As previously announced in the fourth quarter of 2012, Kimco sold 34 retail properties, totaling 3.9 million square feet with an average pro-rata occupancy of 90.4 percent, for approximately $246.1 million, including $35.4 million of mortgage debt. Kimco's share of the proceeds from these sales was $180.2 million. Key dispositions included the sales of two shopping center portfolios located primarily in Ohio and Indiana totaling 22 properties for $131.1 million.
For the full year 2012, Kimco sold 68 shopping center properties in the U.S., comprising nearly 7.7 million square feet, for $631.8 million, including $153.8 million of mortgage debt. The company's share of proceeds from these sales was $385.8 million. These properties had an average pro-rata occupancy of 87.8 percent with an average population and household income of 76,000 and $63,000, respectively, within a three-mile radius.
Kimco's board of directors declared a quarterly cash dividend of $0.21 per common share, payable on April 15, 2013 to shareholders of record on April 3, 2013, representing an ex-dividend date of April 1, 2013.
The board of directors also declared quarterly dividends for the company's preferred shares as follows:
- For the Class H depositary shares, each representing 1/100 of a share of 6.90 percent Class H cumulative redeemable preferred shares, a quarterly dividend of $0.43125 per preferred depositary share will be paid on April 15, 2013 to shareholders of record on April 2, 2013, representing an ex-dividend date of March 28, 2013;
- For the Class I depositary shares, each representing 1/1000 of a share of 6.00 percent Class I cumulative redeemable preferred shares, a quarterly dividend of $0.37500 per preferred depositary share will be paid on April 15, 2013 to shareholders of record on April 2, 2013, representing an ex-dividend date of March 28, 2013.
- For the Class J depositary shares, each representing 1/1000 of a share of 5.50 percent Class J cumulative redeemable preferred shares, a quarterly dividend of $0.34375 per preferred depositary share will be paid on April 15, 2013 to shareholders of record on April 2, 2013, representing an ex-dividend date of March 28, 2013.
In addition, the board of directors has declared the initial dividend for the company's Class K depositary shares, each representing 1/1000 of a share of 5.625 percent Class K cumulative redeemable preferred shares.

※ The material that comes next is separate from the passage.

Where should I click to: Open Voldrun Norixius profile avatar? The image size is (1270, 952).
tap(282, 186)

This dividend of $0.50000 per preferred depositary share will be paid on April 15, 2013 to shareholders of record on April 2, 2013, representing an ex-dividend date of March 28, 2013 and represents the period from December 7, 2012 through and including April 14, 2013.
During 2012, Kimco issued three new classes of cumulative redeemable preferred stock totaling $800 million with a blended rate of 5.78 percent. The proceeds of these transactions were used for general corporate purposes, including the redemption of two existing classes of preferred stock, totaling $635 million with a blended rate of 7.45 percent, and the repayment of a $198.9 million 6.0 percent senior unsecured notes that matured in November 2012. These capital market activities will result in an annual cost savings of approximately $13 million, or $0.03 per diluted share. In connection with the redemption of the two existing classes of preferred stock during 2012, Kimco incurred non-cash redemption charges of $21.7 million, or $0.05 per diluted share.

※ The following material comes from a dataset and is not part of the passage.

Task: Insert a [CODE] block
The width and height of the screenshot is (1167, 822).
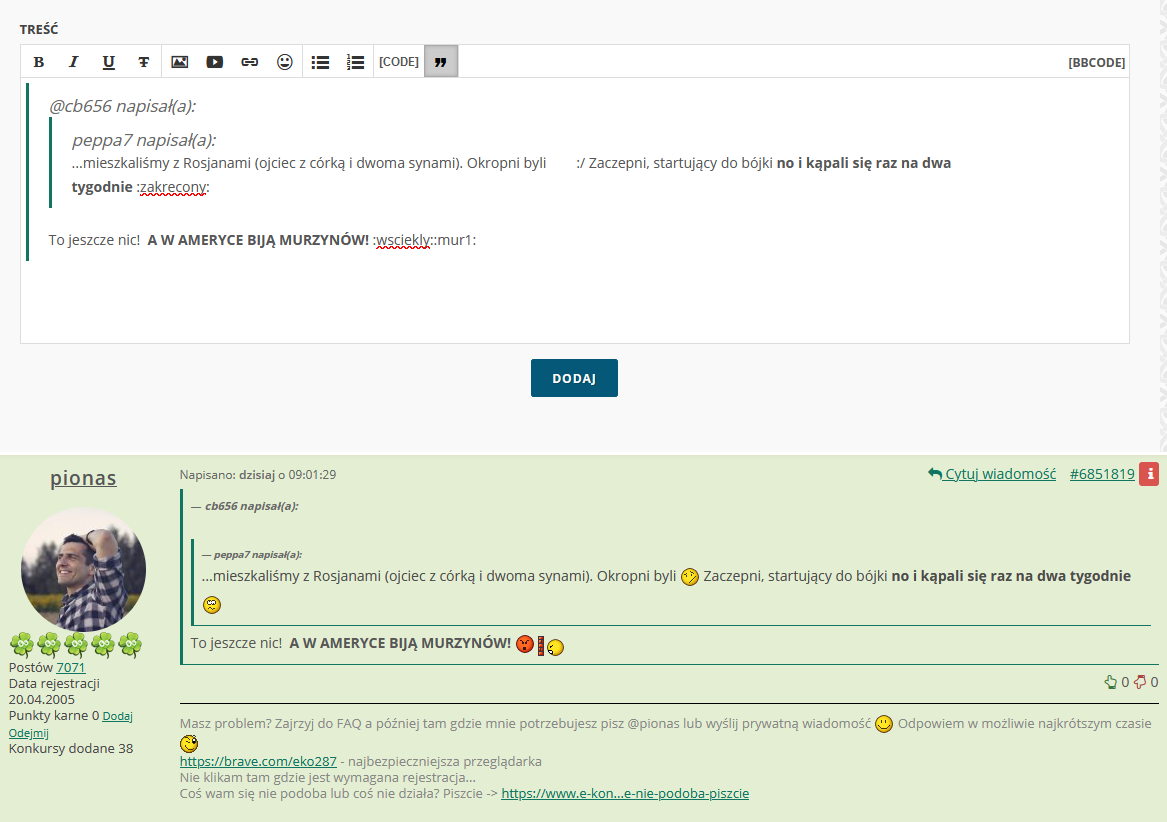Action: 398,62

At December 31, 2012, Kimco's consolidated net debt to EBITDA as adjusted was 5.7x compared to 6.2x from the prior year. In addition, the company maintains access to approximately $1.7 billion of immediate liquidity.
The company's 2013 full-year guidance range for FFO as adjusted, which does not include any estimate for transactional activities or non-operating impairments, remains $1.28 - $1.33 per diluted share.
Estimated 2013 shopping center portfolio metrics are as follows:
- Combined portfolio occupancy: +50 to +75 basis points
- Combined same-property NOI: +2.5 to +3.5 percent
Conference Call and Supplemental Materials
Kimco will hold its quarterly conference call on Wednesday, February 6, 2013 at 10:00 a.m. Eastern Standard Time (EST). The call will include a review of the company's fourth quarter and full year 2012 results as well as a discussion of the company's strategy and expectations for the future. To participate, dial 1-877-883-0383 (Passcode: 3311960).
A replay will be available through 9:00 a.m. EST on March 7, 2013 by dialing 1-877-344-7529 (Passcode: 10021794). Access to the live call and replay will be available through the company's website at investors.kimcorealty.com.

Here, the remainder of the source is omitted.